▶ Instructions to follow
Below are some records. Return exactly the lines from the one containing "The height and width of the screenshot is (497, 690)." through the one containing "Task: Open the Primary (WAN1) port dropdown", both included, and only those.

▶ Extracted entries
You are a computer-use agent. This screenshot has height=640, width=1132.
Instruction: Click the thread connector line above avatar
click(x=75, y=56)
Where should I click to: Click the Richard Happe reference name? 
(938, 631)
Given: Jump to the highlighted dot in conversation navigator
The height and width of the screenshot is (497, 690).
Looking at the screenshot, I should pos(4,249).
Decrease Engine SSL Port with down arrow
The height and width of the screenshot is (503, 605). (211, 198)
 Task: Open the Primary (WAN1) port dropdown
==
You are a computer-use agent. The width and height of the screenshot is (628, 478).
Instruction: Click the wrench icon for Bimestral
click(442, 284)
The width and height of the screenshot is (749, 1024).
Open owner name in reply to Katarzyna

▶ Solution to this problem
The height and width of the screenshot is (497, 690).
Looking at the screenshot, I should pos(4,249).
Decrease Engine SSL Port with down arrow
The height and width of the screenshot is (503, 605). (211, 198)
 Task: Open the Primary (WAN1) port dropdown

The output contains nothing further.